On the contrary, it is a holiday that reaffirms an important principle of Jewish theology-that with but one exception, everyone, everything and every creature, great and small, has both corporeal existence (physicality) and a name.
The exception, G-d, has only a name (“Hashem answered Moses, I shall be as I shall be.” chapter 33, verse 14, Parashas Ki Sisa, Shemos).
Though He has no body, his nature-that of pure spirit is such that even the eyes He created and placed into Man cannot behold Him and live. (“He said, You will not be able to see My face, for no human can see My face and live.” chapter 33, v. 20, Parashas Ki Sisa, Shemos)
This living but a-physical God is what distinguishes the theology of Judaism from that of idolatry.
We inhabit in time and space but a tiny fraction of His most recent of the many worlds He has caused already to have come and gone. Everything but Himself, is of his own making. He is the first and the last.
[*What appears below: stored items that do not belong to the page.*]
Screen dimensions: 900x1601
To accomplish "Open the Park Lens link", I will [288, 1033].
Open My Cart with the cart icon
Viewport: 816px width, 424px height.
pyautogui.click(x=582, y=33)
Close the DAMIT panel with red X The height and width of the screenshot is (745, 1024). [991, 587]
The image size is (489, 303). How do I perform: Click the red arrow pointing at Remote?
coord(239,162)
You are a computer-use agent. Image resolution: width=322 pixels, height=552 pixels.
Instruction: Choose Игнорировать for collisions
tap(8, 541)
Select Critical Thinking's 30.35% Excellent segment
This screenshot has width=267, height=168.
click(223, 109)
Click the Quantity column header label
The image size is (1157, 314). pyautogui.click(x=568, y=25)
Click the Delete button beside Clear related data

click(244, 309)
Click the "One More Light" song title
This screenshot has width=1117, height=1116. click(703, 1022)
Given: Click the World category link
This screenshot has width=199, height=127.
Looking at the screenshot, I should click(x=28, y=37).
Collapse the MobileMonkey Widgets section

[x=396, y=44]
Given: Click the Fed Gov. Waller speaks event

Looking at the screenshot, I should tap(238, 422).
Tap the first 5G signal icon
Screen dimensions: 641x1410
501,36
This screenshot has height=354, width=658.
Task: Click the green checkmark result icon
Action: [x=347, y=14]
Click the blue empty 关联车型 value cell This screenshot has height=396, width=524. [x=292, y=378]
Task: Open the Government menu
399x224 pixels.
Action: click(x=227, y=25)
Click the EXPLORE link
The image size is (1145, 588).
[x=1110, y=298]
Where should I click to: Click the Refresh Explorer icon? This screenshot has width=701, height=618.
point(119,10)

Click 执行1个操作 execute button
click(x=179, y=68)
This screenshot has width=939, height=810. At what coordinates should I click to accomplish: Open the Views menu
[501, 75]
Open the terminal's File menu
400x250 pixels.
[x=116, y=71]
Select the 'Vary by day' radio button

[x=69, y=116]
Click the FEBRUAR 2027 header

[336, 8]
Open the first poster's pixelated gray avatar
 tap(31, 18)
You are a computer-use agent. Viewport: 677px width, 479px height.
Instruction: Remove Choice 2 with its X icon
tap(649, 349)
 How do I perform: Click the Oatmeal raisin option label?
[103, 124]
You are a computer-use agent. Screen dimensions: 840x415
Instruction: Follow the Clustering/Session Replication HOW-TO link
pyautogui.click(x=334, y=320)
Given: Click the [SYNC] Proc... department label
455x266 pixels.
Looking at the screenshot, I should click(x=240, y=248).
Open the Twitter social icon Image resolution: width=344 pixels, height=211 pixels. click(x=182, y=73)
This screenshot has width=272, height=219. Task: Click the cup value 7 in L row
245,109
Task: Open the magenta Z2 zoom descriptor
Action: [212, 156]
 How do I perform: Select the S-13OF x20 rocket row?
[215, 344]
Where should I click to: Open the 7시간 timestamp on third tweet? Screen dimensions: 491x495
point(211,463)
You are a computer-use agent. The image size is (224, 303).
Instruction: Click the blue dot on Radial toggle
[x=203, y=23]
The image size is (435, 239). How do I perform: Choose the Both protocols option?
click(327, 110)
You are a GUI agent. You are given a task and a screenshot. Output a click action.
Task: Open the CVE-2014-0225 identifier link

There was nothing before Him nor could anything have preexisted Him or His creation.
The name of God does not appear in the text of Megilat Ester (the Scroll of Ester), but as the drama of divine salvation of Persian Jewry plays itself out, the Jew-loather Haman and his sons died on the same gallows he had built on which to hang Mordechai, the Jew who refused to bow down to him.
G-d’s name, however, need not appear in a historical text to assure us of His presence anymore than parents need always be present for a child to understand how much they love him.
Our Sages of Blessed Memory inserted the Al Ha Nissim in the Shmoney Esray of Purim to remind Jews of future generations that God and His name are one, indivisible and invisible-Hashem echad u’shmo echad.
His presence though unseen is measurable by man’s faith.